When the radio came out, it was the first innovation other than the newspaper that allowed you to reach many people. Furthermore, it felt much more personal than the newspaper. Other than Coughlin and Long, their main antagonist, FDR also used the radio to great advantage. His “fireside chats” were instrumental in shaping public opinion around the New Deal and later around WWII. Later, Kennedy used television to clobber Nixon, and even later, Reagan took advantage of his acting ability to figure out how he could act enough like the president that people decided he could do it! Donald Trump figured out that people treated the presidency like a reality television show, and was able to play the campaign as if it was one. As a reality TV expert, he dld much better than he had any business doing. He was also able to take advantage of social media in a way that only Obama had also succeeded in.

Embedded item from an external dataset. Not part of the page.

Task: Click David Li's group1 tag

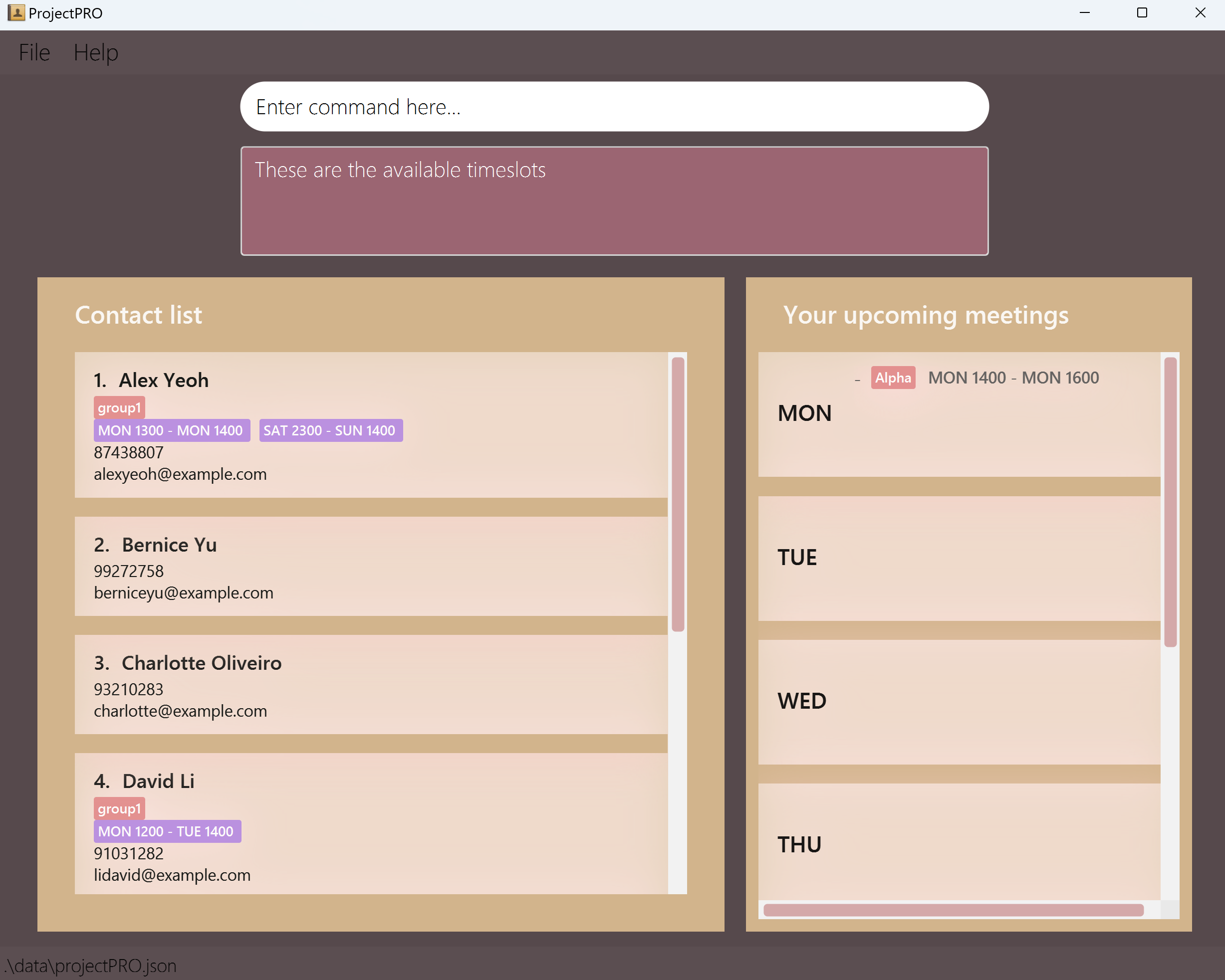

Long’s famous “Share the Wealth” argument was that there should be a confiscatory wealth tax, and that everyone should be given enough cash to fund the American dream. He thought that there was too much income and wealth inequality, and that we should redistribute it directly. Coughlin worried that banks were illiquid and that there wasn’t enough cash in the system. He wanted to double the price of gold, remonotize silver and dissolve the Fed in exchange for a nationalized central bank that would answer to the people. Unlike Long and Coughlin, Trump doesn’t have a clear, principled policy. His original big issue, immigration, he has walked back significantly from. The only policy he has stuck with for almost the entire election has been protectionism. Was Coughlin and Long’s clear vision irrelevant to their success as demagogues? Or has something changed about the structure of demagoguery in America that we’re more vulnerable to ambiguous messages today?
I don’t know that much about previous populist movements in America, but Brinkley points out that although Coughlin and Long inherited that tradition, their tactics, rhetoric, and specific policies are often quite different. The one shared policy idea that he points out is monetizing silver. Other than that, Coughlin and Long seem to be paving their own way–although they seek to gather power by taking advantage of what the people wanted, they don’t seem to seek to be responsive to the people, but rather to provide a solution and get people excited about it so that they personally accrue power. This reminded me a lot of Trump’s rhetoric of, “Only I can fix this.”
Voices of Protest paints a clear picture of how people felt in the throes of the great depression, and how they became susceptible to these kinds of demagogues. This book is useful for anyone grappling with the recent election, or who is curious about the lives of these influential public figures.